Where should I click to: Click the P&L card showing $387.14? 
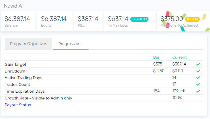tap(89, 22)
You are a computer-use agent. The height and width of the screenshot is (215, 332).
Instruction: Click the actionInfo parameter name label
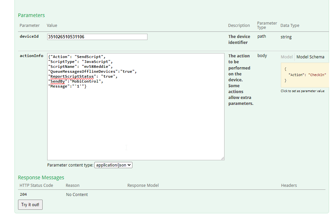pos(31,56)
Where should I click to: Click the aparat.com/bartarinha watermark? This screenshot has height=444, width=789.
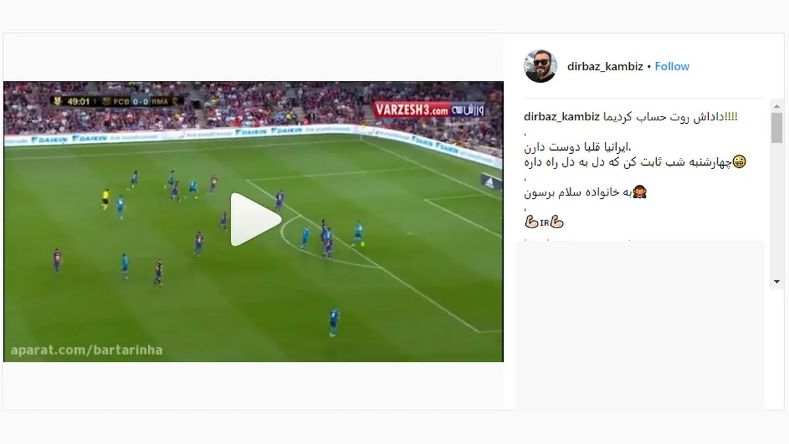click(86, 350)
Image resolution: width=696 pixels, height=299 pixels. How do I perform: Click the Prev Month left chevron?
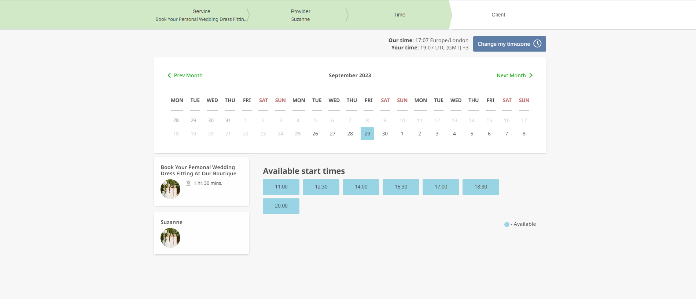(x=169, y=75)
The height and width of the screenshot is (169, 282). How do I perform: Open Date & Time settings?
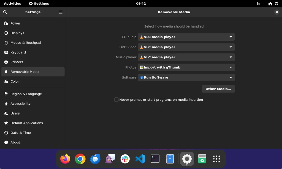(x=21, y=133)
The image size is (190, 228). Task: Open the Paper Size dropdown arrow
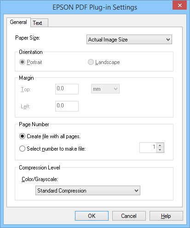coord(168,40)
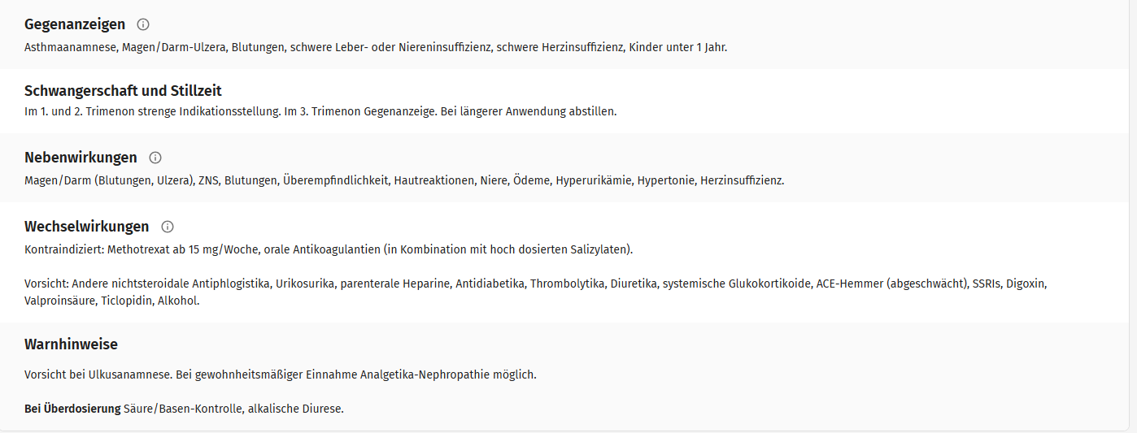Click the text Kinder unter 1 Jahr
The height and width of the screenshot is (433, 1137).
(677, 47)
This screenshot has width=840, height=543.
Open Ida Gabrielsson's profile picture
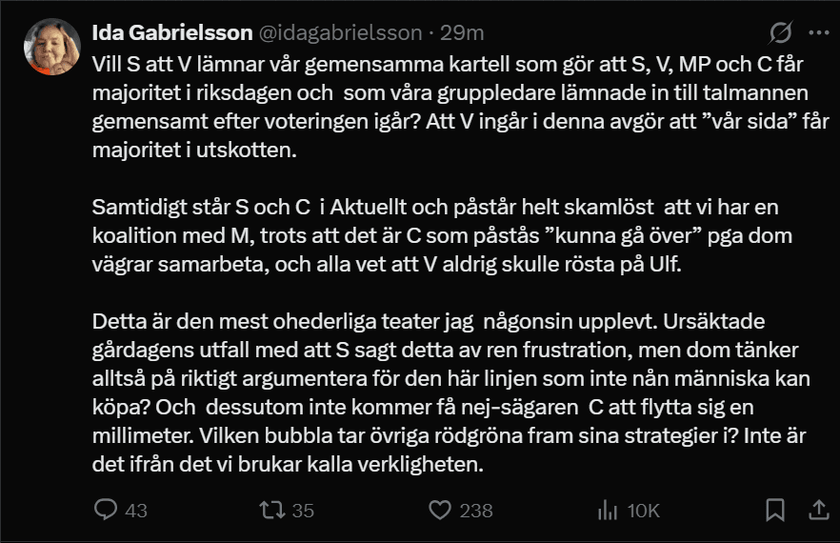[52, 47]
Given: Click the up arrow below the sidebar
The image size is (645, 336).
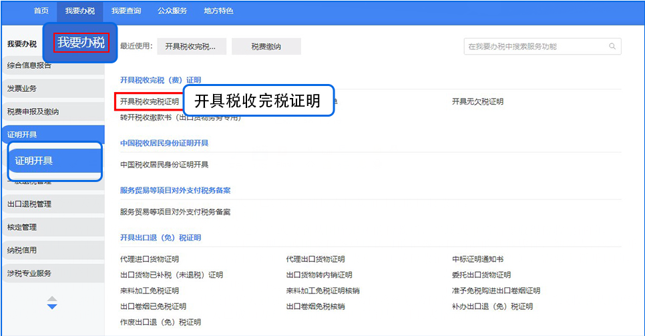Looking at the screenshot, I should click(x=52, y=299).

★ ★ ★ ★ ★ ★ ★

WHAT YOU NEED TO DO: Please retype the entries above word for word, but only from the line containing "Given: Click the up arrow below the sidebar" through the last line, and without the pictures.

FINISHED TASK:
Given: Click the up arrow below the sidebar
The image size is (645, 336).
Looking at the screenshot, I should click(x=52, y=299).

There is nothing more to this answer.